_About this exercise:_ Each line below needs to be printed again exactly.

==== Exercise material ====

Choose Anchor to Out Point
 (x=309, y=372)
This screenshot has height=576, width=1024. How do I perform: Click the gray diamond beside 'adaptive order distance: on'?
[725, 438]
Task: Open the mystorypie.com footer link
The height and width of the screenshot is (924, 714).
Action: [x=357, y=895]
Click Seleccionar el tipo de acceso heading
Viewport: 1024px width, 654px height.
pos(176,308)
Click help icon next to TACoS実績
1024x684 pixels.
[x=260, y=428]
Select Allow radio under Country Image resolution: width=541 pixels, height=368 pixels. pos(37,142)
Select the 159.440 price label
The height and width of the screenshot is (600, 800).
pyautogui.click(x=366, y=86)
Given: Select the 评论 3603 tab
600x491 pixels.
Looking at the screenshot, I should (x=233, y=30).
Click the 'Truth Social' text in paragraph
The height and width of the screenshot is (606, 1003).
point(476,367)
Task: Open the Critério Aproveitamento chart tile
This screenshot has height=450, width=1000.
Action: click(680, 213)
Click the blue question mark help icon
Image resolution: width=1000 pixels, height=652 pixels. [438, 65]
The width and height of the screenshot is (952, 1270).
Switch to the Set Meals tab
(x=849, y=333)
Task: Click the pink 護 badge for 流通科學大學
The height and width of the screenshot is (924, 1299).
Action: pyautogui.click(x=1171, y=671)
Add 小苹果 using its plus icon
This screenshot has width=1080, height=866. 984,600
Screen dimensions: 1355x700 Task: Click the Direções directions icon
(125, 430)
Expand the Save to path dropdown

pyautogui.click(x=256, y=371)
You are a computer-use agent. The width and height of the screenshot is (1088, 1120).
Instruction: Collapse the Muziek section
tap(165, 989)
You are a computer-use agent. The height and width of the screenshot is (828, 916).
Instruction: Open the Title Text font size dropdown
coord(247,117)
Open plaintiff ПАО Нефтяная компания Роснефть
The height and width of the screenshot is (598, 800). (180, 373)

====

_Answer to this task:_
Choose Anchor to Out Point
 (x=309, y=372)
This screenshot has height=576, width=1024. How do I perform: Click the gray diamond beside 'adaptive order distance: on'?
[725, 438]
Task: Open the mystorypie.com footer link
The height and width of the screenshot is (924, 714).
Action: [x=357, y=895]
Click Seleccionar el tipo de acceso heading
Viewport: 1024px width, 654px height.
pos(176,308)
Click help icon next to TACoS実績
1024x684 pixels.
[x=260, y=428]
Select Allow radio under Country Image resolution: width=541 pixels, height=368 pixels. pos(37,142)
Select the 159.440 price label
The height and width of the screenshot is (600, 800).
pyautogui.click(x=366, y=86)
Given: Select the 评论 3603 tab
600x491 pixels.
Looking at the screenshot, I should (x=233, y=30).
Click the 'Truth Social' text in paragraph
The height and width of the screenshot is (606, 1003).
point(476,367)
Task: Open the Critério Aproveitamento chart tile
This screenshot has height=450, width=1000.
Action: click(680, 213)
Click the blue question mark help icon
Image resolution: width=1000 pixels, height=652 pixels. [438, 65]
The width and height of the screenshot is (952, 1270).
Switch to the Set Meals tab
(x=849, y=333)
Task: Click the pink 護 badge for 流通科學大學
The height and width of the screenshot is (924, 1299).
Action: pyautogui.click(x=1171, y=671)
Add 小苹果 using its plus icon
This screenshot has width=1080, height=866. 984,600
Screen dimensions: 1355x700 Task: Click the Direções directions icon
(125, 430)
Expand the Save to path dropdown

pyautogui.click(x=256, y=371)
You are a computer-use agent. The width and height of the screenshot is (1088, 1120).
Instruction: Collapse the Muziek section
tap(165, 989)
You are a computer-use agent. The height and width of the screenshot is (828, 916).
Instruction: Open the Title Text font size dropdown
coord(247,117)
Open plaintiff ПАО Нефтяная компания Роснефть
The height and width of the screenshot is (598, 800). (180, 373)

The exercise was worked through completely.